Mayté me parió y eso le costó dejar su carrera de derecho a medias –entre otro montón de proyectos, seguramente– y casarse a una edad temprana para darme un hogar. Mi madre nunca ha sido de sermones ni discursos. Ella va por la vida hablando desde sus actos y desde sus propias huellas. Una maestra de una escuela rural, que cambió la linealidad de su vida citadina por dar clases en una montaña todos los días, por más de 30 años. Trabajar por un sueldo de maestra, acompañando toda clase de historias de niños y niñas campesinas, y defender esa opción a pesar de los amores, la familia, los dineros y las posiciones, tiene su costo. Por eso digo que ella no necesita sermonear a nadie.
Yo, francamente, no siento un instinto maternal indiscutible, como ese que muchas mujeres dicen identificar. Obviamente aprendí a jugar con muñecas en cuanto entré al colegio y también he sentido la curiosidad de ser madre. Me atrae la idea de compartir la vida cotidiana con la inocencia de un ser que vive en otro mundo, paralelo a este oscuro nubarrón de los adultos, pero no me atrae para nada la idea del embarazo y mucho menos del parto. Desde que entré a los treintas con pareja de largo rato, me acompañan las clásicas preguntas de “¿y vos, para cuándo, chula?”, ¿No tenés ganas de ‘chochear’?” pero a día de hoy, lo de los hijos aún no se me ha dado, y sigo creyendo que esas cuestiones, o te nacen de las tripas o no son reales. Cualquier intento de racionalizarlo en este mundo a la deriva, a mi modo de ver, concluye inevitablemente en la opción de no procrear.

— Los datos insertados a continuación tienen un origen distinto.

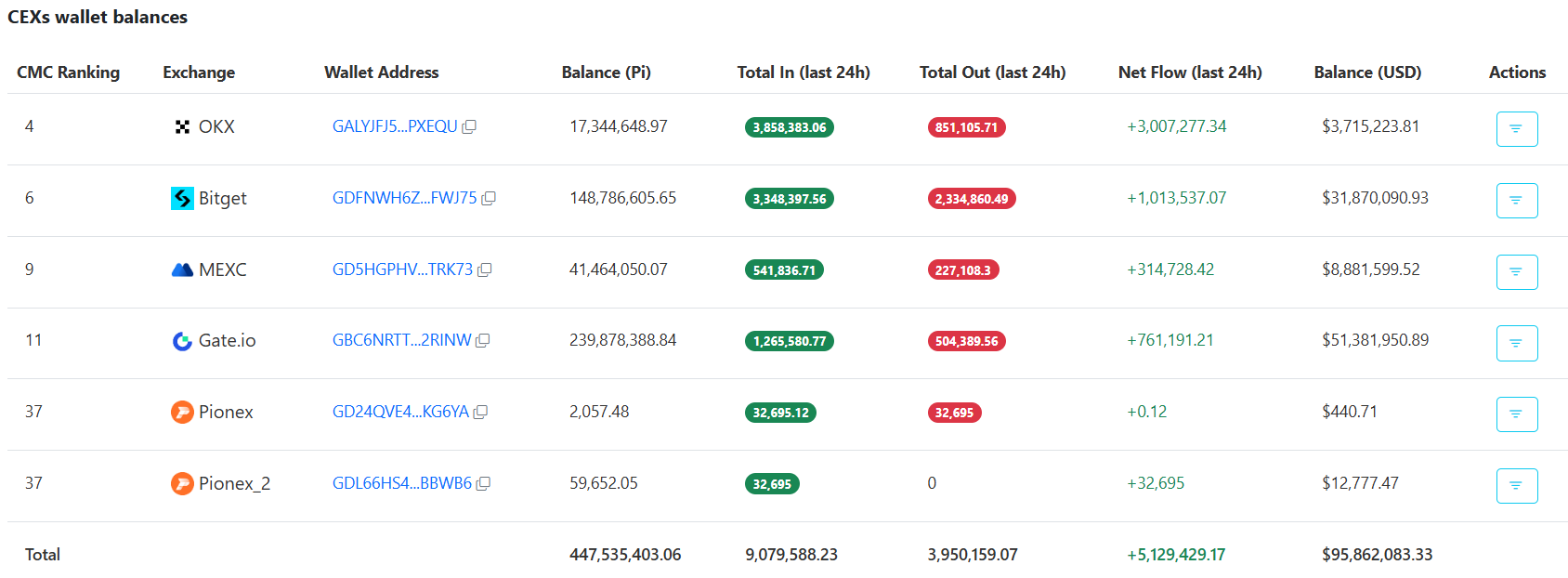Click the Bitget exchange logo
Image resolution: width=1568 pixels, height=578 pixels.
pos(182,198)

Mi madre celebra toda clase de festividades calendarizadas, excepto sus cumpleaños. Yo tengo ya varios años de coincidir estando lejos precisamente en esas fechas. El último catorce de febrero que estuve en Guate hace varios años, la invité a cenar, pero el plan se frustró porque ese mismo día me accidenté pasándome un alto y terminé, con ella, pasándolo en el hospital.
Aunque como dice un buen amigo, el día de las madres lo debe haber inventado el Corte Inglés, y mis hermanas lo saben, supongo que hoy celebrarán a la Maytecita como sabemos que le gusta celebrar, siempre y cuando no sea su cumpleaños. Yo, inevitablemente, recordaré a mi querido matriarcado, a propósito del 10 de mayo en que de niña me obligaban a hacer manualidades como regalos. Las pensaré como cada vez que necesito inspirarme en la entereza de seres humanos brillantes. Recordaré a mi colección de madres, esas que hacen parte de cada una de las trizas que reconstruyo cada vez que me quiebro. Y mi corazón brindará por ellas.
“La libertad de la maternidad es la que hace a las mujeres auténticamente mujeres”, dijo hace mes y medio el ministro de justicia español, en una sesión plenaria del Senado. La Menchita se partiría de la risa escuchando a este sujeto. Igual que yo, gracias a ella.